Now, I think it's absolutely critical that getting that right given the volatility in America prices, the amount of additional assets you will have in your portfolio. I think that process is critical to participants’ businesses and stuff. But, there isn't a magic solution that you can just deploy out there. It's continually changing and evolving. And, people need to be working on it regularly and continuously.

38:38

Ben Hillary Thank you, anyone else can contribute to that one? Around AI and its role?

38:43

Sameer Soleja Yeah. So, AI and machine learning models seem to do well when there are large amounts of data, larger than a human can easily process, right? And, if we think about the evolution of the commodities market from let's say, 1970s oil to 2010s electricity, we're rapidly approaching a situation where there's more data than a human can easily model.
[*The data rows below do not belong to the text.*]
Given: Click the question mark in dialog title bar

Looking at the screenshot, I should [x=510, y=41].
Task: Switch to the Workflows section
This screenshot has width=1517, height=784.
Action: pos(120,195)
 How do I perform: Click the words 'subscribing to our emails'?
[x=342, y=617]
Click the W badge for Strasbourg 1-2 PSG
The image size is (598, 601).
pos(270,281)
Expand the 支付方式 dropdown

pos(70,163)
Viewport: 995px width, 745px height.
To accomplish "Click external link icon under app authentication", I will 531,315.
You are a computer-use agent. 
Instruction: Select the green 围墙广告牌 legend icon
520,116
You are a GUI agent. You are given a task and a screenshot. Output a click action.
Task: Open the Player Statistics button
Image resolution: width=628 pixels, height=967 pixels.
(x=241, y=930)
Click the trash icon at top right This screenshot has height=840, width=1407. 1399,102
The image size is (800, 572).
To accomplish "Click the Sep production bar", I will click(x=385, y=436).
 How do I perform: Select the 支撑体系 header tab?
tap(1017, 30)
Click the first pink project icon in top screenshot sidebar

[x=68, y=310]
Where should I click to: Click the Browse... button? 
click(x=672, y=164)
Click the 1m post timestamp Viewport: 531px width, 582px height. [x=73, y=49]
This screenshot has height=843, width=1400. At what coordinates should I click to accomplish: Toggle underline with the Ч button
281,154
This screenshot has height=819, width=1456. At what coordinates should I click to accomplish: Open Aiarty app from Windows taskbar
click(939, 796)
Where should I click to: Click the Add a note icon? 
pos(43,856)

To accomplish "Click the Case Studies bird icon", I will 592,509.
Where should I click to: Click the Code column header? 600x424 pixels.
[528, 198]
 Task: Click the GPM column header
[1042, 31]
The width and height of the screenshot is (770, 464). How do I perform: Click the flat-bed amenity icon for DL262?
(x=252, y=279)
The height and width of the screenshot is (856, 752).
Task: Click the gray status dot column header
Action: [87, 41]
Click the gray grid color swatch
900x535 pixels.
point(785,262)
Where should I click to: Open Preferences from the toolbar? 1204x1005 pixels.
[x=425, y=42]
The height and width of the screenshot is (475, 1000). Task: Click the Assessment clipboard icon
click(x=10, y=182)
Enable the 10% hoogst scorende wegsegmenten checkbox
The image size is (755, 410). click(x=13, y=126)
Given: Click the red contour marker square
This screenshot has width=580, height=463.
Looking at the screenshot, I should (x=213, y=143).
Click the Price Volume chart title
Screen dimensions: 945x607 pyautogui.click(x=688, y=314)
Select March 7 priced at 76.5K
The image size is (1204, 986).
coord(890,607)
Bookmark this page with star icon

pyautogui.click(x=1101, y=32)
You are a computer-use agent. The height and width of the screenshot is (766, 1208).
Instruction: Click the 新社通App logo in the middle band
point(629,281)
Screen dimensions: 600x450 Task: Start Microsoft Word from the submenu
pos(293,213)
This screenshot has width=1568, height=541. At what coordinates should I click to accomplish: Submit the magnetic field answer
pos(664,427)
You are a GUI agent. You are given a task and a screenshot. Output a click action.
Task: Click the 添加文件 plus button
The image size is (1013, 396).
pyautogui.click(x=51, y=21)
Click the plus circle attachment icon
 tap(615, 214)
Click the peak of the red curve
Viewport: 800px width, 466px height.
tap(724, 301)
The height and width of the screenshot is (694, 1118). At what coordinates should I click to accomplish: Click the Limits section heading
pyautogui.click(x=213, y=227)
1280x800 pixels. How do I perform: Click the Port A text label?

It would seem that carbon, if we view that as the next big commodity, is there. If you include all the traceability aspects to it. If you include locational differences, quality of farms, quality of plants, etc. There really may be something there for – again, back to the point about triple or double bottom line impacts – for AI to more accurately judge double or triple bottom line impacts of certain types of transactions or certain types of commodities. I think it's a really interesting question.

39:53

Joseph Collins The final thing I'd say on that – following on from Sameer and to answer Paul’s question – in my view, without significant contribution from AI, statistics, machine learning, deep learning, I don't think we will get to net zero actually. I think it's exactly that the amount of data managing the system is becoming much more complex, how people manage the physical electricity system. And, it's a critical… without advances, it won't happen in my view.

40:22

Mark Hankins Yeah, just building on that. I think there's a very practical end of AI, if we can use it to optimize the production process, if we can use it to optimize the transportation process, and we reduce, therefore, our consumption. That will have a huge impact. And, that's something we can all start doing relatively easily.

And then, it's getting that data – that huge volume of data that says these are the practices – whether it's in the electricity, whether it's in running a data center, whether it's in farming. And, using AI to really help optimize some of those… that hopefully – we better all hope – will really start to see us either sequester carbon or reduce our consumption of carbon or generate more for, you know, more for the same.

41:07

Richard Williamson There is an element to consumer intelligence. I don't know if that's maybe, maybe I got myself in trouble there. But, you know, turning the skybox off or not throwing off your food in the bin. You know, there's some consumer intelligence that will create so much of more of an impact immediately, then trying to get hold of all of this data so that AI can run its magic.

41:34

Mark Hankins Yep, absolutely. Don't get me started on hybrid cars.

41:41

Ben Hillary Well, we're nearly out of time. Oh, we did have one audience poll. So, I'd like to just just throw out there to get a beat on the audience right now. You should see this popped up right now. Investment question. We spoke a lot about investments earlier. Have current fuel energy prices changed yours and your core businesses behavior and investment patterns?

And, while everyone keeps voting away on that one, I would really just like to say a huge thanks to all of our panel for their insights today. And, to you, the audience, for joining. It's been a really interesting session. This panel recording will be sent out via email within the next two days. If you find it of interest to do please share with your colleagues and your wider network. If I, or particularly if any of the panelists here have piqued an interest, do drop us a line or even easier, connect via LinkedIn.

And yeah, do join us tomorrow for day two of the online event. We'll be kicking off at 2:30 UK time with a deep dive into carbon markets. So, yeah. Again, many, many thanks. Audience, panel, you've been fantastic. And yeah, wishing you all an excellent day, or evening ahead. Thank you. Thank you, everyone.